Ultimately, you set the price you’re most comfortable with. Our job is to provide you with recommendations and insights using the results of similar auctions as a guide (like a real estate agent providing neighborhood comparisons).

[Learn More About Auction Pricing Strategies]


In real estate it’s called “curb appeal.” The idea is to highlight the most interesting and attractive elements of whatever it is you’re trying to sell in a way that will attract potential buyers.

Just like every song is unique, every listing on Royalty Exchange has a different story. With royalties, there is a nearly infinite number of different factors at play that combine into the picture or story of what you’re trying to sell. Single track vs catalog. Songwriter share vs publishing share vs. master recording. Historical earnings vs average yearly income. Hit commercial song vs large production music library.

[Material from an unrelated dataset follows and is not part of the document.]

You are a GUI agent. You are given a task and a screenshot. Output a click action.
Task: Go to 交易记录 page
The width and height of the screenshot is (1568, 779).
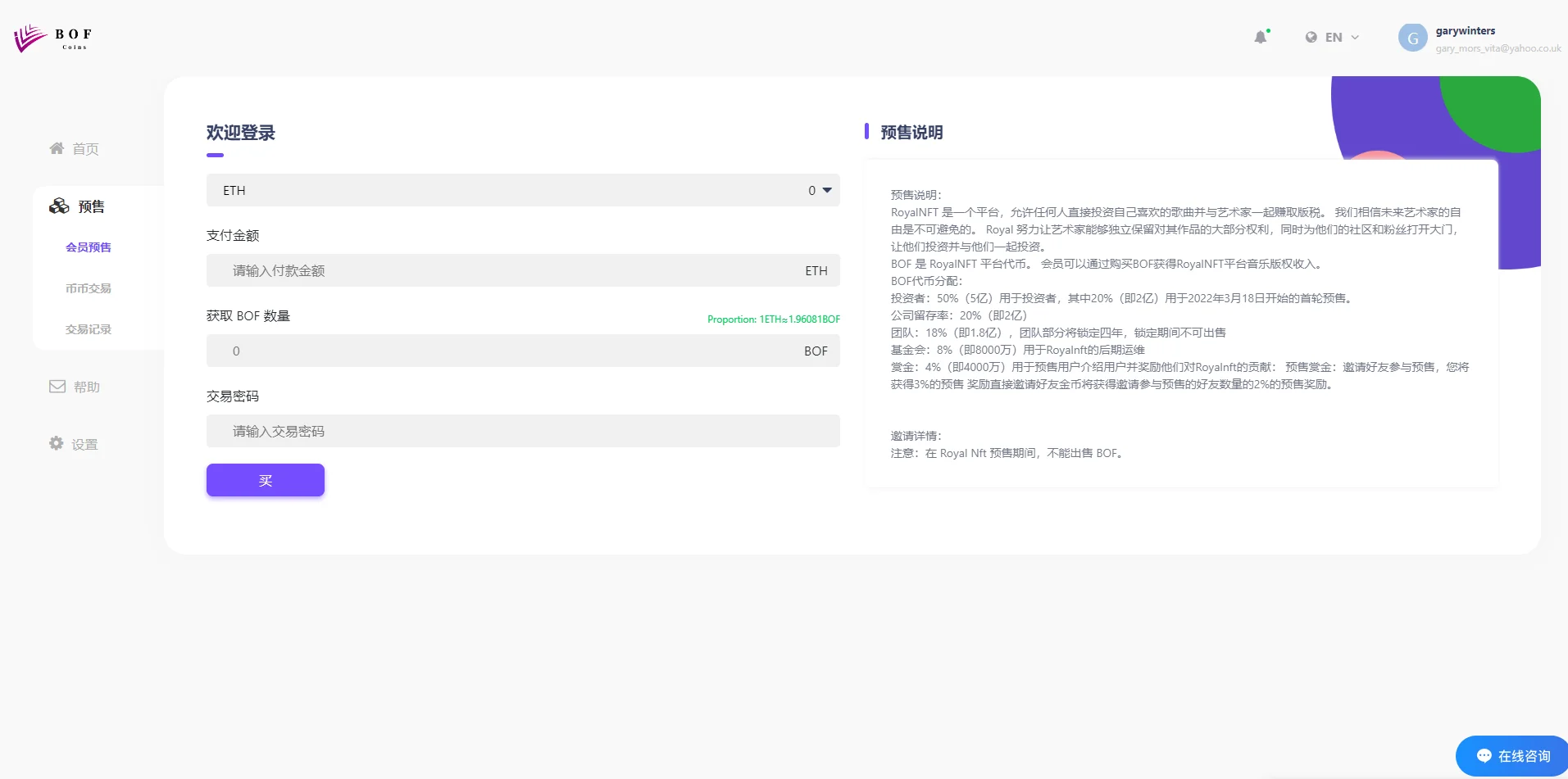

Our job is to create listings that are informative and attractive to buyers and drive bidding interest. What’s most interesting to investors is track record of income, so we conduct extensive research about each royalty for sale and how they make money.

But you can help us tell the broader story behind the financial component with such details as:

  • Uses of the song or catalog in movies, TV shows, advertisements, or other placements
  • Details of notable artists who have recorded or performed the song(s) included
  • Charting history, award nominations/wins, and other notable achievements
  • Any personal awards or achievements relevant to songwriting or performing
  • Quality images, audio files, video and other media

While investors look for income potential first, they’re also interested in owning compelling assets that they can talk about with family, friends, and colleagues. The better we tell that story, the more interest we can generate, and the more competition is directed to the sale of your royalties.

[Learn More About How Investors Value Royalties]


The more people that know about your auction, the more bidders it can attract. At Royalty Exchange, we actively promote all auctions across all channels available to us, telling the unique story of each.

This includes sending notification of the initial listing to our community of over 17,000 investors via direct email, detailing the highlights of the royalties for sale and a link to the listing itself. We also promote new listings across all our social channels: Twitter, Facebook, and LinkedIn.

As auctions progress, we also email our investors updates if an auction is closing soon, extended, and any other important news. Registered bidders to each auction receive ongoing communication of new bids.

On occasion, we’ll even involve the press if there’s a relevant news hook or particularly interesting angle involved.

You can help by sharing and promoting your auction within your social channels. This can be as easy as sharing our social posts with your followers, or as involved as creating your own post. We’d also appreciate any suggestions on any media outlets or websites you think might be interested.


Those are the three main components of planning for a successful auction. We do the rest, from ensuring all bidders are qualified, to managing the ownership transfer paperwork, to ensuring the funds are received.